Apple’s Worldwide Developers Conference begins at 10 a.m. on Monday. And while a few things have leaked out — Apple’s plans for new maps, new Macs and iCloud upgrades — as with any Apple event, there’s still plenty of mystery. And right up until Monday morning, there’s likely to be a continual dribble of rumors. Some completely crazy, others less so. Here’s the most interesting stories people are talking about around the web heading into the iOS and Mac developer confab:
- It seems clear that Apple is about to refresh its Mac lineup, which was last updated in July 2011. The latest rumor, from an analyst who spoke with AppleInsider, is that not only will the 17-inch MacBook Pro be dropped, but that Apple will resurrect the MacBook name — after killing it off last summer — for a pair of 13-inch and 15-inch laptops, with the latest Intel chipset, a Retina Display, and the choice of a solid-state or traditional hard drive. But like the MacBook Air, it will supposedly ditch the optical drive. The two new MacBooks, reportedly, will exist alongside two refreshed MacBook Airs and two new MacBook Pros.

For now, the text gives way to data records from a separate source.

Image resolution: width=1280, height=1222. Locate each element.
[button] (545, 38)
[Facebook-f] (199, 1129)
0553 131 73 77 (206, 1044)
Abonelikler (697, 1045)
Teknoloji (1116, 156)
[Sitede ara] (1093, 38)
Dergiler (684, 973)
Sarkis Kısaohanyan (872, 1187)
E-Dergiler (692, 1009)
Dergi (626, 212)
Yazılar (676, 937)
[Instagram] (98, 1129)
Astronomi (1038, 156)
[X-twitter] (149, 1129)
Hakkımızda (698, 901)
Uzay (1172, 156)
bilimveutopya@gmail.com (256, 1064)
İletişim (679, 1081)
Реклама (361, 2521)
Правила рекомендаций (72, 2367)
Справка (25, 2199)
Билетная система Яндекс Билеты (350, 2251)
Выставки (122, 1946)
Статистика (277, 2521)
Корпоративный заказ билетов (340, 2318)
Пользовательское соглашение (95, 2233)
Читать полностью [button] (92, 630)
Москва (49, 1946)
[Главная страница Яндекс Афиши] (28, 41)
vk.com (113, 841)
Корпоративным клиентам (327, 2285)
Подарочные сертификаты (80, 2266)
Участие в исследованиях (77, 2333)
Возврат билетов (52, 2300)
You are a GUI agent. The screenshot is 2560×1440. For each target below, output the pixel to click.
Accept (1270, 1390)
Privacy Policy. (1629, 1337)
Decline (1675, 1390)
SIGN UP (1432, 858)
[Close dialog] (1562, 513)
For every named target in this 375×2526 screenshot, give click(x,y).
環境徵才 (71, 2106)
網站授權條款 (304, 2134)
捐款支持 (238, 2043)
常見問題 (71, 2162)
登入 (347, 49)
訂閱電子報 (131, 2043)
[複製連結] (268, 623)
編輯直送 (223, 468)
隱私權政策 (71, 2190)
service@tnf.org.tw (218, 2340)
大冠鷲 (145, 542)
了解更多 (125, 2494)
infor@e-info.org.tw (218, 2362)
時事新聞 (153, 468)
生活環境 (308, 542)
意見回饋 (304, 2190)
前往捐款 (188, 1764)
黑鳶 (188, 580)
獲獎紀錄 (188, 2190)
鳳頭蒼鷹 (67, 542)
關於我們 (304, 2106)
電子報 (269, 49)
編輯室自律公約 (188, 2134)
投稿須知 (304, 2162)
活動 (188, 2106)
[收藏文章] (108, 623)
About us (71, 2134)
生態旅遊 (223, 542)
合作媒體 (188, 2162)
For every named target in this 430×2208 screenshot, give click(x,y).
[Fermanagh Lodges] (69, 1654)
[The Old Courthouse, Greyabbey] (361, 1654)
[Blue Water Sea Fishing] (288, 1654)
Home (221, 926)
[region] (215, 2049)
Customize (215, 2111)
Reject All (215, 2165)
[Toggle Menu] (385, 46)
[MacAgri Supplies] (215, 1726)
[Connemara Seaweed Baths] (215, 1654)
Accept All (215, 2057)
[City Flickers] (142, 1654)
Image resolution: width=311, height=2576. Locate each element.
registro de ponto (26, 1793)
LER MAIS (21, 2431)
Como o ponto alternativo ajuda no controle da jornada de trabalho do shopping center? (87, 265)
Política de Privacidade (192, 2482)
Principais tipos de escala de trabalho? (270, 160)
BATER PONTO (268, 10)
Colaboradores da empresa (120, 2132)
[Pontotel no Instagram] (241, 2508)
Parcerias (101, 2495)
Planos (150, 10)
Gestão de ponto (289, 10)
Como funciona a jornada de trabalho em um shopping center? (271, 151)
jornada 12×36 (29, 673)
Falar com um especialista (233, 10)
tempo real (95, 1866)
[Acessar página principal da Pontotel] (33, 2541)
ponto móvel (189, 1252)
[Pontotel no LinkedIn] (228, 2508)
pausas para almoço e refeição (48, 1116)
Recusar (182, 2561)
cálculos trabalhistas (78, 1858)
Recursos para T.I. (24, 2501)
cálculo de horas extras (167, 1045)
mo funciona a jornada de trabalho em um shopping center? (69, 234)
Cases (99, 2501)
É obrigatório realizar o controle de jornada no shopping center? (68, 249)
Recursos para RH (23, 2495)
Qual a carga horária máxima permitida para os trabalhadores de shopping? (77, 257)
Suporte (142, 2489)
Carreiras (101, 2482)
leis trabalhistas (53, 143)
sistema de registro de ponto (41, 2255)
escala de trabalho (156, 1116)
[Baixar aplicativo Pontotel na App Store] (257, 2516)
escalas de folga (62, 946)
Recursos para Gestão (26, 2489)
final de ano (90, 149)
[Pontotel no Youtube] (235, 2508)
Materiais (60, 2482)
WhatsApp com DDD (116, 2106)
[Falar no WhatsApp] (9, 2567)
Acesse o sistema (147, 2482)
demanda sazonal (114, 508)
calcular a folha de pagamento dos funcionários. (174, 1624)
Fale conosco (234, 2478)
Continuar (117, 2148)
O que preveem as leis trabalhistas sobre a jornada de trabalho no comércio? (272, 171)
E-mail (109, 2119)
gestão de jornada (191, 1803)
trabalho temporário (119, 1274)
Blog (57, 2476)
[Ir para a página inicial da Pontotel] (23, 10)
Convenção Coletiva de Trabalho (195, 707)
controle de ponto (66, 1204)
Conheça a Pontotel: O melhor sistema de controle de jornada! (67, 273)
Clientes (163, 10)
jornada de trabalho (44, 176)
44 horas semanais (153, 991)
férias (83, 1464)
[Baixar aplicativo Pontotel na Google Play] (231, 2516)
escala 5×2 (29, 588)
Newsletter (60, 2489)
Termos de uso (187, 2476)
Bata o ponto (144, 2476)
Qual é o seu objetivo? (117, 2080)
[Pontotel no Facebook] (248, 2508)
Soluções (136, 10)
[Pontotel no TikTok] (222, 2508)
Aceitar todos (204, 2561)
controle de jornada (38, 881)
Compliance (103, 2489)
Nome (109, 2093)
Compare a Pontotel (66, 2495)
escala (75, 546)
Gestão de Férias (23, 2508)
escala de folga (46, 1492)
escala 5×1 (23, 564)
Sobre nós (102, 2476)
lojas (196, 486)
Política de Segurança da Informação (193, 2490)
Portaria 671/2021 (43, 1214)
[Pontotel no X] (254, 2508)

- Plenty of whispers have indicated Retina Displays are coming to Macs. More evidence showed up in the form of an app in the Mac App Store newly labeled with “retina graphics,” as spotted by The Next Web. (Be sure to see Kevin Tofel’s thoughts on how much such an upgrade would cost.)
- T-Mobile may be the only major carrier in the U.S. that can’t offer the iPhone, but it’s going to use WWDC to test its upgraded 4G network. On Thursday the carrier confirmed to 9to5Mac that it is doing a trial run with its 4G HSPA+ service in the 1900 MHz band around San Francisco’s Moscone Center, where, “coincidentally,” iPhone-toting WWDC attendees from all over the world will be swarming starting Monday morning.
- Bloomberg Businessweek has a great profile of one of the most familiar faces of the annual WWDC event besides Steve Jobs: Apple’s SVP of Worldwide Marketing Phil Schiller. The piece focuses on the pressure he’s under — as holder of the company’s nearly $1 billion annual ad budget — to keep the company and its products “cool” and relevant.
- The aftermath of every Apple event is clouded by unmet expectations on the part of Apple fans and critics alike. If you want to see what the people who trade Apple stock are expecting and how they view Apple stock’s potential, take a look at Fortune’s roundup.